▸ **Source text**:

Autoreg’d muscle-ups.  After the initial 4 reps of the second 6RM set, I just felt primed to continue into a lower-rep extended set.

Wednesday, 5/25/11

(A1) hip press (H2): 445/15; 545/8 (note: increase 25# on each)

(A2) ARX horizontal leg press: HR/3

(A3) blast strap pike: 15

2 rounds; A1 and A2 paired as a hierarchal set.

Thursday, 5/26/11

(A1) feet-elevated drop, stick, rebound push-ups: bw/7 each of 4 rounds

(A2) 45-degree incline press (leverage piece): ballistic reps; +20/7; +30/6; +35/6, 6.  Curtailed set when bar failed to leave hands.

(A3) T-bar row (underhand grip): 100/10; 145/6; 190/12; 215/8  — autoreg’d

Saturday, 5/28/11

(A1) trap bar deadlifts (low grip): 265/10, 10, 10; 355/6, 445/4, 4; 355/12, 12 — autoreg’d

In health,

Keith

2 COMMENTS

  1. Good thought provoking preface to what we hope becomes a major discourse – if not here, the on my Smart FIT (Full Integrative Training) site soon.

    Can focus be directed simply to emergent hypertrophy qua contractile v sarcoplasmic hypertrophy? Steve Hollman’s already resolved that with his latest iteration of X-Reps. Contractile operates within a difference frequency zone than sarcoplasmic for recuperation and supercompensation. So, it’s not an ‘either/or’ debate locked on the dualistic horns of a dilemma: it’s a both/and world.
    That form of training brings about pretty quick changes, pretty quick adaptation. I wouldn’t recommend staying with a formative routine for more than four weeks – in fact, I wouldn’t personally go for four weeks without changes.

▸ **Data for analysis**:
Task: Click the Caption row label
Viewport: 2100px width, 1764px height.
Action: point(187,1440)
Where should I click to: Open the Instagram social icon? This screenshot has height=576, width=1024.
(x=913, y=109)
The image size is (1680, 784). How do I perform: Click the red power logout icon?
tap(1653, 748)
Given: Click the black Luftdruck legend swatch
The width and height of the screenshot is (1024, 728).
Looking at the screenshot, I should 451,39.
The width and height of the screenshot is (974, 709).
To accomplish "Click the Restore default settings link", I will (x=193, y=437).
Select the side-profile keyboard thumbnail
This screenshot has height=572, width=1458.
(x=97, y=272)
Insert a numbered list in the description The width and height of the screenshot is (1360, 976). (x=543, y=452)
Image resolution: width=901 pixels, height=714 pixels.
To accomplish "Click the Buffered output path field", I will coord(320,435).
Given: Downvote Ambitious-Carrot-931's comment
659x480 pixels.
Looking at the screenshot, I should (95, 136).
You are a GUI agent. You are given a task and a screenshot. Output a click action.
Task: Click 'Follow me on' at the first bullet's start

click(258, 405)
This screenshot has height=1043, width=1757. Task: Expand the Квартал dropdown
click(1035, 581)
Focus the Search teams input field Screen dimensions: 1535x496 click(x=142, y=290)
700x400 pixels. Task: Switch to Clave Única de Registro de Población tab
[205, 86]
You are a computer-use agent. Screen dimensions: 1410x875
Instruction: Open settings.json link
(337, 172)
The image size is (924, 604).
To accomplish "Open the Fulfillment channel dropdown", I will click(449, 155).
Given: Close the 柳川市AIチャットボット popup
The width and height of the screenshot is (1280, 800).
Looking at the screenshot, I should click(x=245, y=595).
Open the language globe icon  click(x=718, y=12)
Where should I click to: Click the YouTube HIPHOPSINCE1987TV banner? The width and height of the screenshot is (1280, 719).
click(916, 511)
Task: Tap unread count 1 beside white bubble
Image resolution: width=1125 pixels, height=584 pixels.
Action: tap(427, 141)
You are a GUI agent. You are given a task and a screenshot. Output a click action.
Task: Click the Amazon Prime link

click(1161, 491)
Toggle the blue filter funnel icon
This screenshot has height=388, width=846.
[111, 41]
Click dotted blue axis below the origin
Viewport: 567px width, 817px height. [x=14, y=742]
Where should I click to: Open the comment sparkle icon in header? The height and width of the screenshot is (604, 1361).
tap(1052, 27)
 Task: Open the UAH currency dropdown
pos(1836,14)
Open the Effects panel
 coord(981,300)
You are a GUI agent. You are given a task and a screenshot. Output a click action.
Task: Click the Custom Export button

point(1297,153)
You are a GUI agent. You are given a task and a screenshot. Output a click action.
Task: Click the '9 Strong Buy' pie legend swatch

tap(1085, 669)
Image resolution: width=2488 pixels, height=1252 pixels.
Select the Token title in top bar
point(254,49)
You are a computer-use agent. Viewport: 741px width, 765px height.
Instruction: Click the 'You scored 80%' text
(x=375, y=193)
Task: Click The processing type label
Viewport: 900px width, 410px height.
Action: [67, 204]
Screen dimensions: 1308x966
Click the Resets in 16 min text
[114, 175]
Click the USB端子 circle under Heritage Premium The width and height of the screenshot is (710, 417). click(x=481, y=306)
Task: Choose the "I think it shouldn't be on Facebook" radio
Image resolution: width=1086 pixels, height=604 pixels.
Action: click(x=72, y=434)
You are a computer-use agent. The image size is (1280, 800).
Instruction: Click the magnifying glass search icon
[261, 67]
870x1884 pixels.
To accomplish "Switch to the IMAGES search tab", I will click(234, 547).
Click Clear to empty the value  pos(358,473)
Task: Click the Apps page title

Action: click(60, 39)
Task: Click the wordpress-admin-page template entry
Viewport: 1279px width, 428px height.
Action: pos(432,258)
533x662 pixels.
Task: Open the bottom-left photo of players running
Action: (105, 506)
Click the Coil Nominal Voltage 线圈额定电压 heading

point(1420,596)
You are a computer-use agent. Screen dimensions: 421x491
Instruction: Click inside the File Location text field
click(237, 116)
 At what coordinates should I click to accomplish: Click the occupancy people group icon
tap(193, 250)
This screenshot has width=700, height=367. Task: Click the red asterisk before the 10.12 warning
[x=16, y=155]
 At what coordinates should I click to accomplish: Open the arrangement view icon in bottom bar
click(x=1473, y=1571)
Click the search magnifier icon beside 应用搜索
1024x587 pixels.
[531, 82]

▸ **Questions on the material**:
**a.** Reproduce part of the workout log, beginning at the words "Saturday, 5/28/11" and stopping after "Training) site soon.".
**b.** In the workout log, which grip was used for the T-bar row on Thursday, 5/26/11?
**c.** Name every exercise that appears under the three dated entries of the workout log.

▸ **Activity answers**:
**a.**
Saturday, 5/28/11

(A1) trap bar deadlifts (low grip): 265/10, 10, 10; 355/6, 445/4, 4; 355/12, 12 — autoreg’d

In health,

Keith

2 COMMENTS

  1. Good thought provoking preface to what we hope becomes a major discourse – if not here, the on my Smart FIT (Full Integrative Training) site soon.

**b.** The underhand grip.

**c.**
- hip press (H2)
- ARX horizontal leg press
- blast strap pike
- feet-elevated drop, stick, rebound push-ups
- 45-degree incline press (leverage piece)
- T-bar row (underhand grip)
- trap bar deadlifts (low grip)